A trait is essentially PHP's implementation of a mixin, and is effectively a set of extension methods which can be added to any class through the addition of the trait. The methods then become part of that class' implementation, but without using inheritance.

From the PHP Manual (emphasis mine):

Traits are a mechanism for code reuse in single inheritance languages such as PHP. ... It is an addition to traditional inheritance and enables horizontal composition of behavior; that is, the application of class members without requiring inheritance.

An example:

trait myTrait {
    function foo() { return "Foo!"; }
    function bar() { return "Bar!"; }
}

With the above trait defined, I can now do the following:

class MyClass extends SomeBaseClass {
    use myTrait; // Inclusion of the trait myTrait
}

At this point, when I create an instance of class MyClass, it has two methods, called foo() and bar() - which come from myTrait.
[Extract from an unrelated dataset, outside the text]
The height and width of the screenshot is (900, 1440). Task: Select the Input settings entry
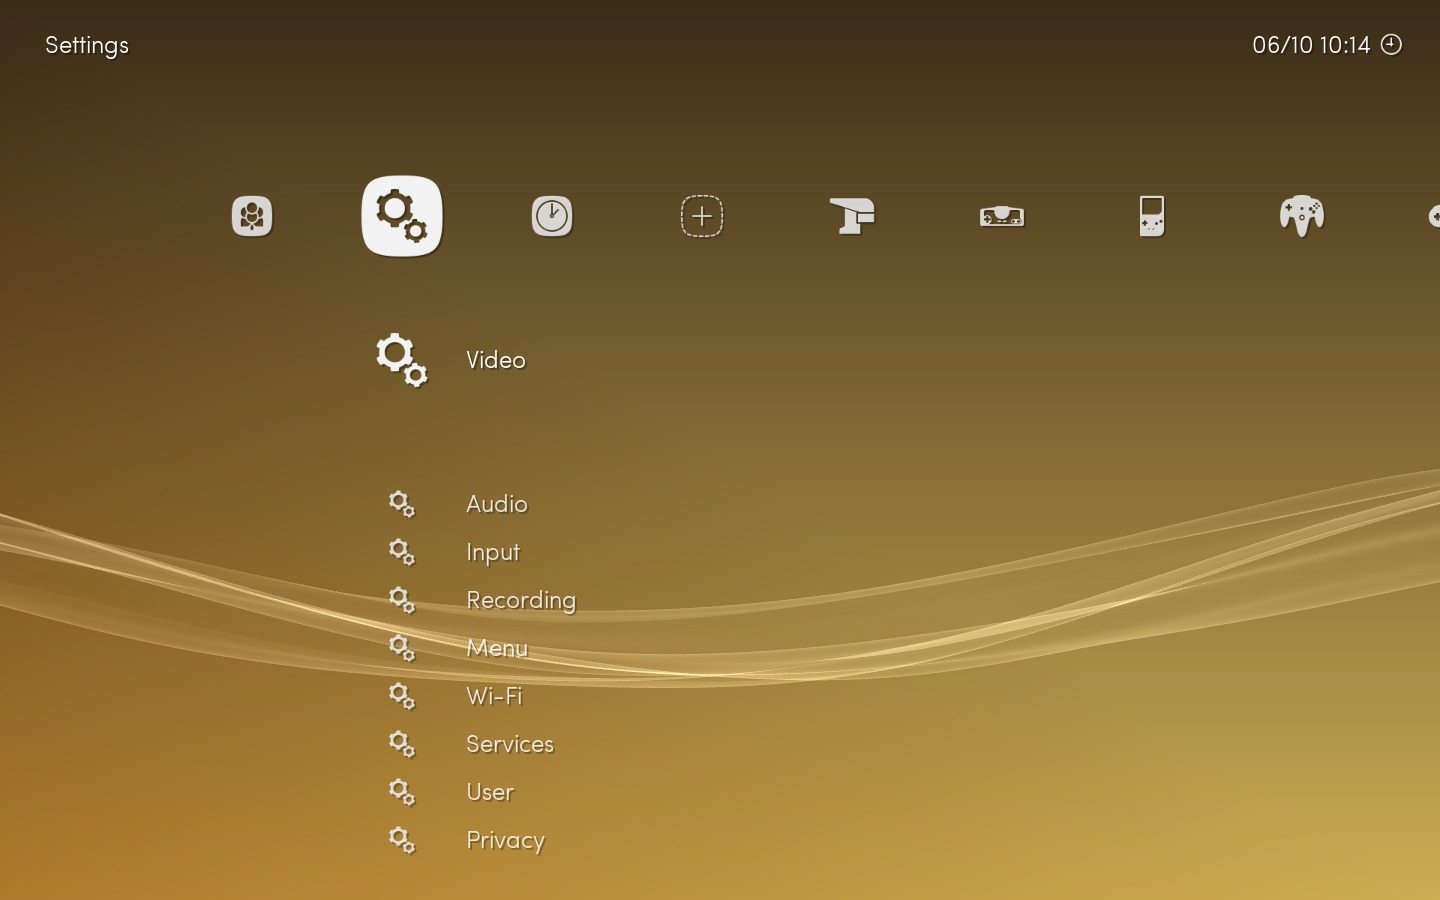tap(493, 552)
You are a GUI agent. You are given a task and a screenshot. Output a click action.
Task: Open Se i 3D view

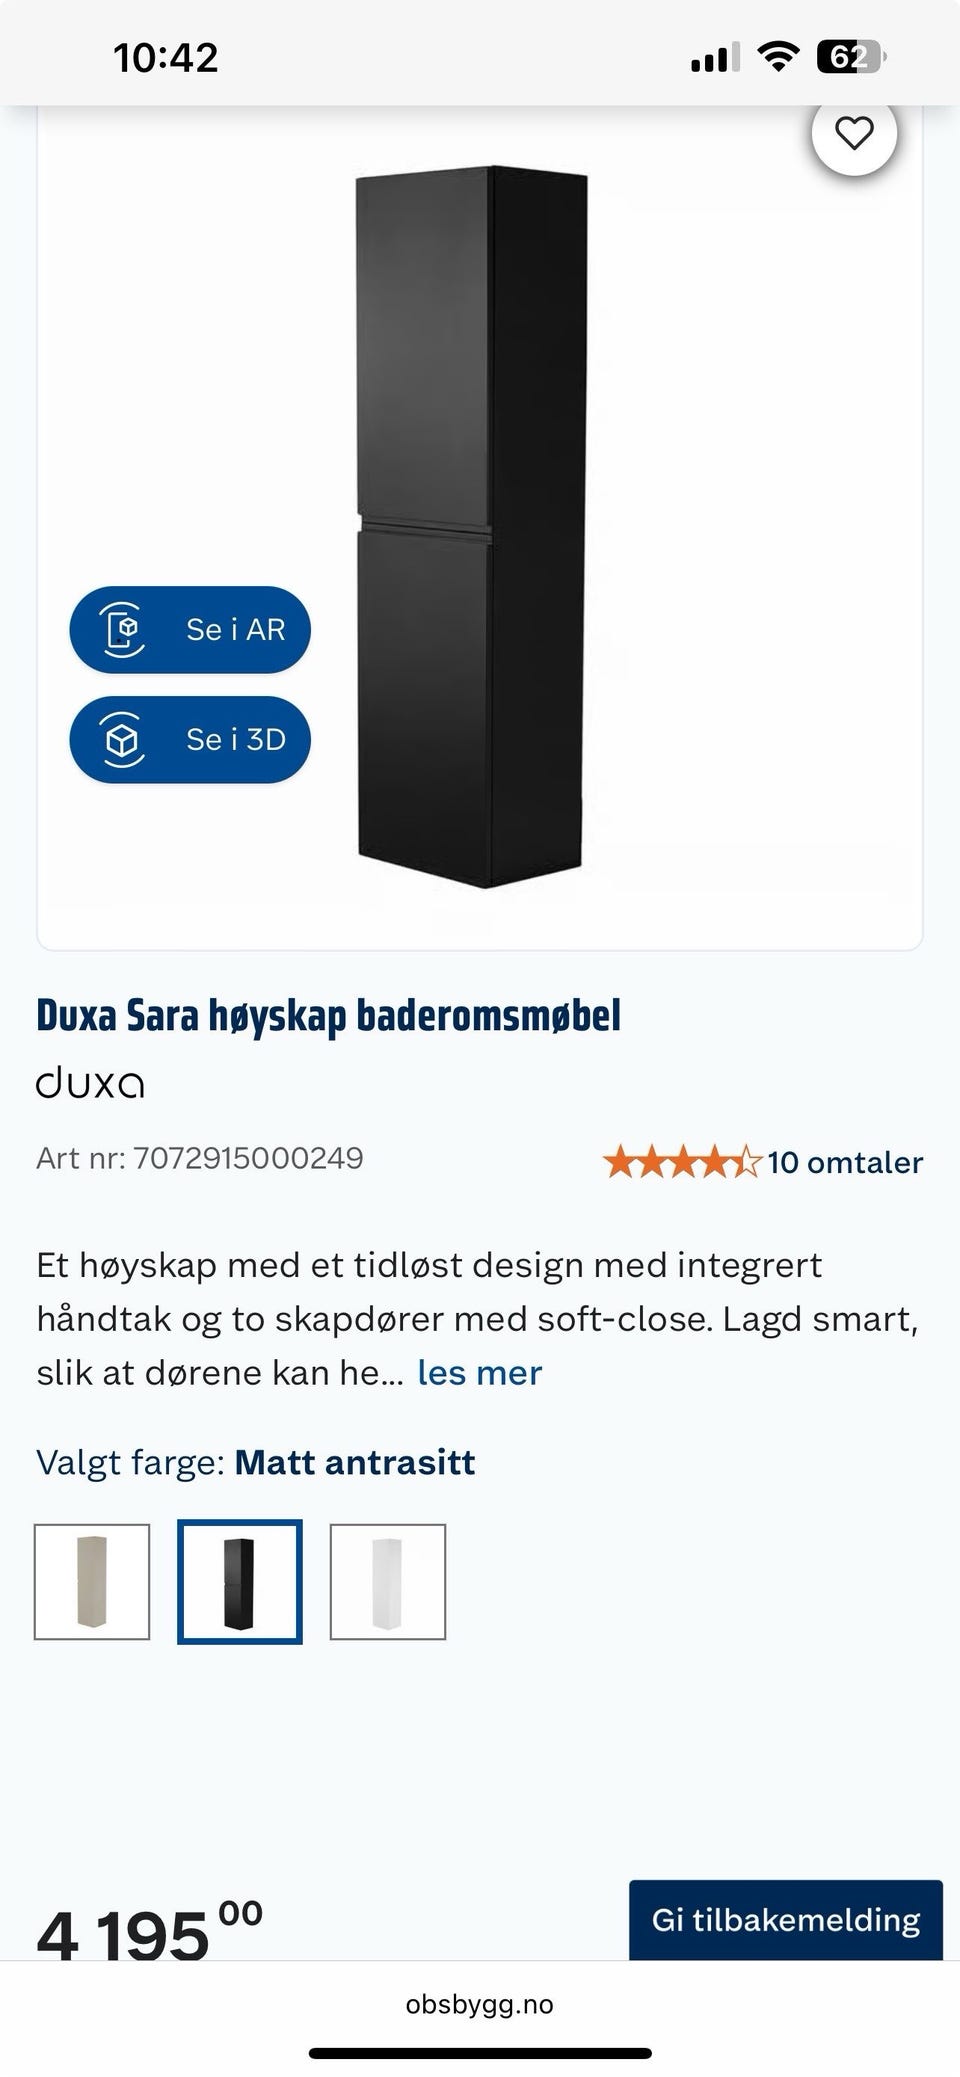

And - notice that the trait-defined methods already have a method body - which an Interface-defined method can't.

Additionally - PHP, like many other languages, uses a single inheritance model - meaning that a class can derive from multiple interfaces, but not multiple classes. However, a PHP class can have multiple trait inclusions - which allows the programmer to include reusable pieces - as they might if including multiple base classes.

A few things to note:

                      -----------------------------------------------
                      |   Interface   |  Base Class   |    Trait    |
                      ===============================================
> 1 per class         |      Yes      |       No      |     Yes     |
---------------------------------------------------------------------
Define Method Body    |      No       |       Yes     |     Yes     |
---------------------------------------------------------------------
Polymorphism          |      Yes      |       Yes     |     No      |
---------------------------------------------------------------------

Polymorphism:

In the earlier example, where MyClass extends SomeBaseClass, MyClass is an instance of SomeBaseClass. In other words, an array such as SomeBaseClass[] bases can contain instances of MyClass. Similarly, if MyClass extended IBaseInterface, an array of IBaseInterface[] bases could contain instances of MyClass. There is no such polymorphic construct available with a trait - because a trait is essentially just code which is copied for the programmer's convenience into each class which uses it.

Precedence:

As described in the Manual:

An inherited member from a base class is overridden by a member inserted by a Trait. The precedence order is that members from the current class override Trait methods, which in return override inherited methods.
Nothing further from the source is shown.